2019, DESLANDRES, Dominique, « De Marie Guyart de l'Incarnation aux femmes "ordinaires" de la Nouvelle-France », Marie Guyart de l'Incarnation : singularité et universalité d'une femme de coeur et de raison, éd. de Raymond Brodeur, de Thérèse Madeau-Lacour et de Philippe Roy-Lysencourt, Québec, Presses de l'Université Laval, 324 p., p. 265-276. [2648

      L'article développe le raisonnement suivant : Marie Guyart-Martin est une femme hors du commun, un génie comparable à Pascal (sic); oui, mais une femme exceptionnelle est tout de même telle en regard des autres femmes de son époque, les « femmes ordinaires » (sic); donc les femmes du XVIIe siècle, l'auteure est heureuse de nous l'apprendre à titre de « féministe » (sic), étaient vraiment extraordinaires. Et l'« historienne » de se faire lexicologue. D'abord, pour le mot génie, elle nous sert très sérieusement la définition du Petit Robert. Ensuite, vraiment savante, elle utilise le mot absolument inconnu de tous nos dictionnaires, agentivité qu'elle définit comme « la puissance d'agir d'un individu » (p. 266), traduction courante en psychologie de l'anglais agency (« action de..., par l'entremise de... »). Il s'agirait de la caractéristique de toutes les femmes (ordinaires) du Grand Siècle. Bref, un vocable digne des précieuses.

      La deuxième note énumère modestement « plusieurs de [ses] textes rédigés depuis 1982 ». Huit des 29 notes de l'article renvoient à ses travaux. Plus de la moitié de ces notes, comme c'est l'habitude de l'historienne, sont des avalanches de références supposées savantes, totalement inutiles lorsqu'il ne s'agit pas de références aux citations (ce qui ne se produit que trois fois avant les cinq dernières références aux lettres de l'ursuline).

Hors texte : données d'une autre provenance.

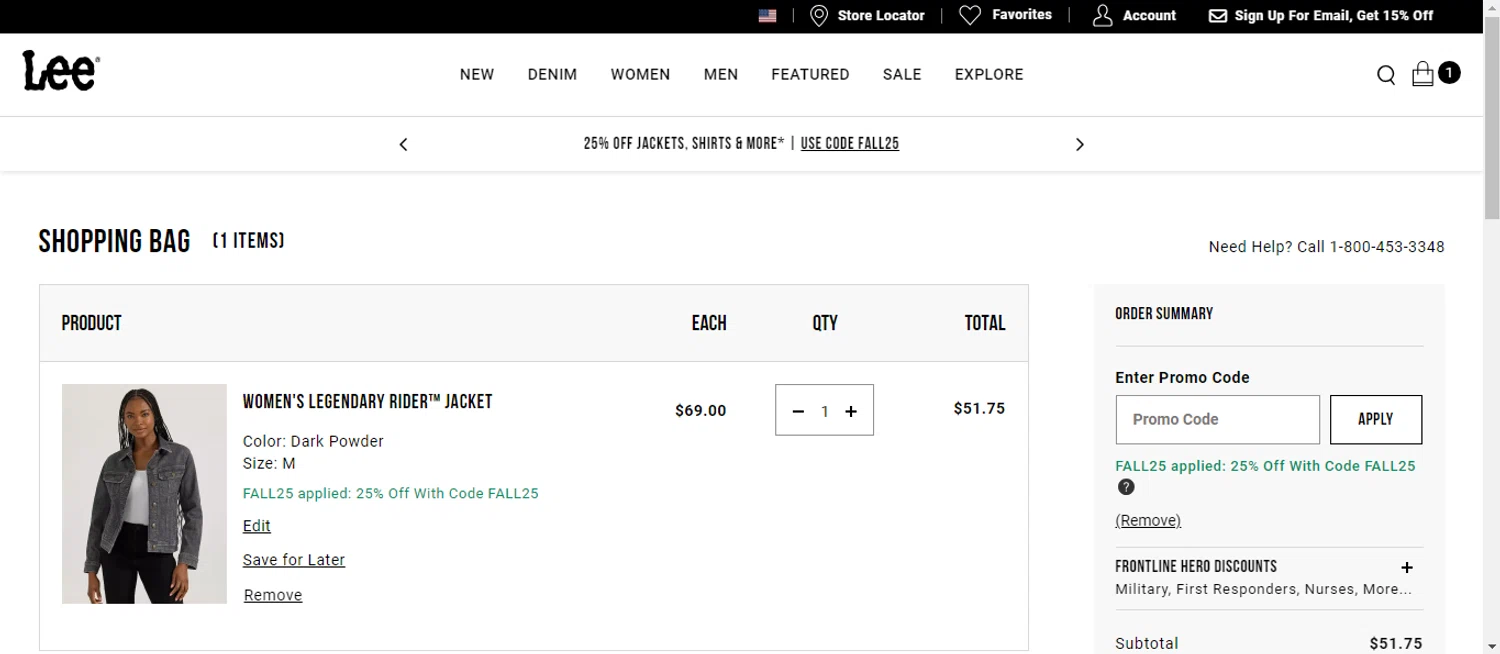Open the DENIM menu
The image size is (1500, 654).
click(x=552, y=75)
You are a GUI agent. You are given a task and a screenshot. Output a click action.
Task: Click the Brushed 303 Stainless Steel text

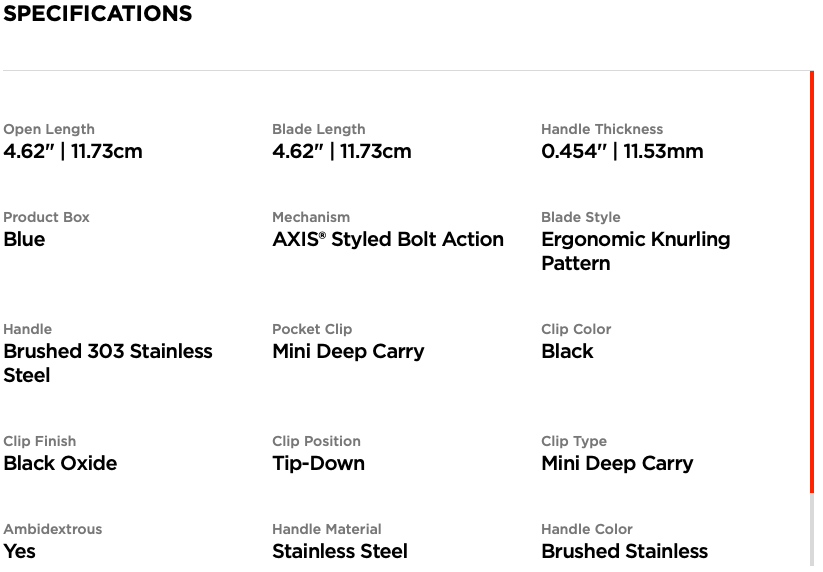click(x=108, y=363)
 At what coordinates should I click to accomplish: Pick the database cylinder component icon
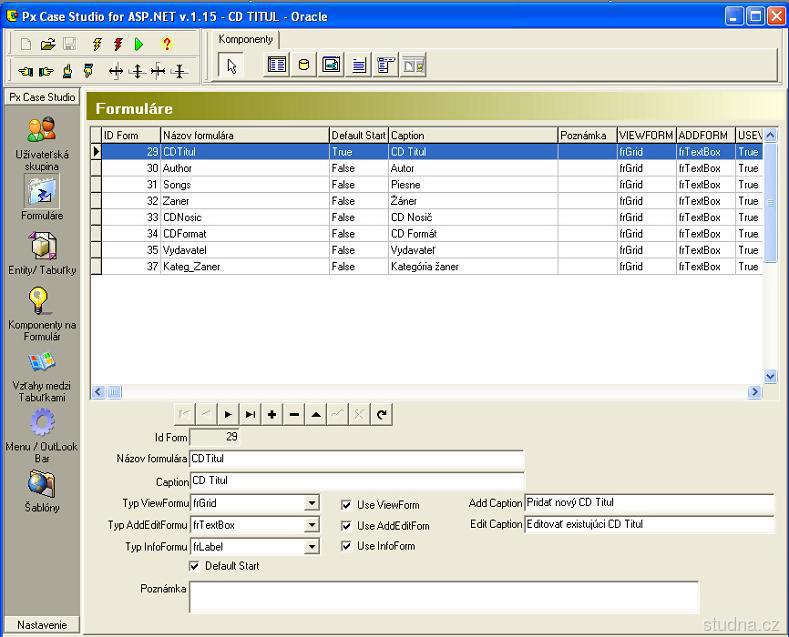(303, 66)
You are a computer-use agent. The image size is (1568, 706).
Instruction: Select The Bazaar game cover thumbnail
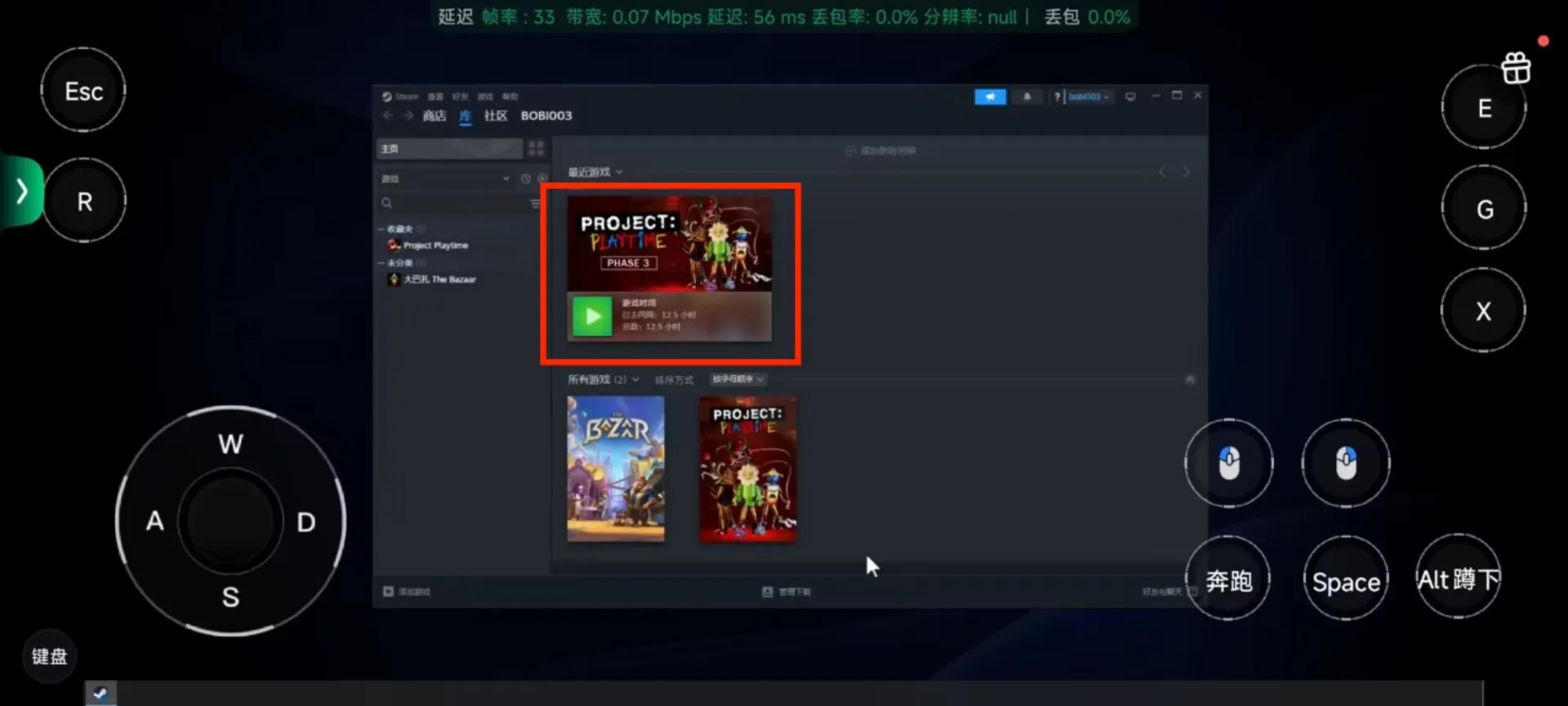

2019, DUNN, Mary, « Singularity and universality in la Vie de la vénérable mère Marie de l'Incarnation », Marie Guyart de l'Incarnation : singularité et universalité d'une femme de coeur et de raison, éd. de Raymond Brodeur, de Thérèse Madeau-Lacour et de Philippe Roy-Lysencourt, Québec, Presses de l'Université Laval, 324 p., p. 211-219. [2648

      Réflexion méthodologique, à partir de la Vie de Marie de l'incarnation par son fils, Claude Martin. En quelques pages seulement l'historienne réussit à présenter de manière très dynamique la nature du genre hagiographique d'un côté (soit l'inscription du particulier ou de l'individuel dans le modèle on ne peut plus général des Acta Sanctorum, soit la Legenda ou la Vie du Christ); et sa situation en regard du « genre » historique, qui n'en obéit pas moins à des modèles. Mary Dunn ne l'exprime pas dans ces termes, mais c'est bien la conclusion qui découle de son article : modèle pour modèle, celui de l'hagiographie a le mérite d'être explicite et parfaitement clair. En rédigeant la Vie d'une sainte, c'est bien la biographie de sa mère que raconte son fils et sa propre histoire.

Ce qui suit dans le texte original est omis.